EXERCISE DIRECTIONS — Copy the records from the line with "監査品質のマネジメントに関する報告書（2025）を公表しました。 (287, 742)" through the end of the records, both ends included, with every request kept as it stands. Multiply each coordinate in the answers by 1.05 and round it to a whole number, rounding halves up, and leave every other number unchanged.

DATASET —
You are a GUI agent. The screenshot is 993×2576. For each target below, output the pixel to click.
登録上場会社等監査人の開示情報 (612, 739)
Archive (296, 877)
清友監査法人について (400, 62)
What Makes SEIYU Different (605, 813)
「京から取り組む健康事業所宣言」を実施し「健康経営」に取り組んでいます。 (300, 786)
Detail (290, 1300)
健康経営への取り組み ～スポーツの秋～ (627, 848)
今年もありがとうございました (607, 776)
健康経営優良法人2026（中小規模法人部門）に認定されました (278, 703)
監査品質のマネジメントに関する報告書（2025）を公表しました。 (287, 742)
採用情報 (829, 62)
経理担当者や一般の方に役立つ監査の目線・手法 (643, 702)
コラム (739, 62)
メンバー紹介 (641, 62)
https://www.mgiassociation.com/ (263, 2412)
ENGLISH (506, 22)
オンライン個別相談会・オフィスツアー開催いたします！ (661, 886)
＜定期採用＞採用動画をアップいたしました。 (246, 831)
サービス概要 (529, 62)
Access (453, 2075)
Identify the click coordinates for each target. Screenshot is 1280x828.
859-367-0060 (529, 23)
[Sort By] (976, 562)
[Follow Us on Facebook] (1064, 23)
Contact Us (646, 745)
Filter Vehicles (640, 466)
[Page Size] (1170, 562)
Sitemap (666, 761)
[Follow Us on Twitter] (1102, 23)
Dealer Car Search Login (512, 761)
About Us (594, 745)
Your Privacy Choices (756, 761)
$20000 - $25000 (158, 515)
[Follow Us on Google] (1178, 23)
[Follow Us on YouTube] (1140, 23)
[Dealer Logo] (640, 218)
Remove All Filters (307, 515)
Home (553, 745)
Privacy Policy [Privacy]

SOLUTION FOR THIS PROBLEM —
監査品質のマネジメントに関する報告書（2025）を公表しました。 (301, 779)
採用情報 (870, 65)
経理担当者や一般の方に役立つ監査の目線・手法 (675, 737)
コラム (776, 65)
メンバー紹介 (673, 65)
https://www.mgiassociation.com/ (276, 2533)
ENGLISH (531, 23)
オンライン個別相談会・オフィスツアー開催いたします！ (694, 930)
＜定期採用＞採用動画をアップいたしました。 (258, 873)
サービス概要 (555, 65)
Access (476, 2179)
Identify the click coordinates for each target. Screenshot is 1280x828.
859-367-0060 (555, 24)
[Sort By] (1025, 590)
[Follow Us on Facebook] (1117, 24)
Contact Us (678, 782)
Filter Vehicles (672, 489)
[Page Size] (1229, 590)
Sitemap (699, 799)
[Follow Us on Twitter] (1157, 24)
Dealer Car Search Login (538, 799)
About Us (624, 782)
Your Privacy Choices (794, 799)
$20000 - $25000 (166, 541)
[Follow Us on Google] (1237, 24)
[Follow Us on YouTube] (1197, 24)
[Dealer Logo] (672, 229)
Remove All Filters (322, 541)
Home (581, 782)
Privacy Policy [Privacy]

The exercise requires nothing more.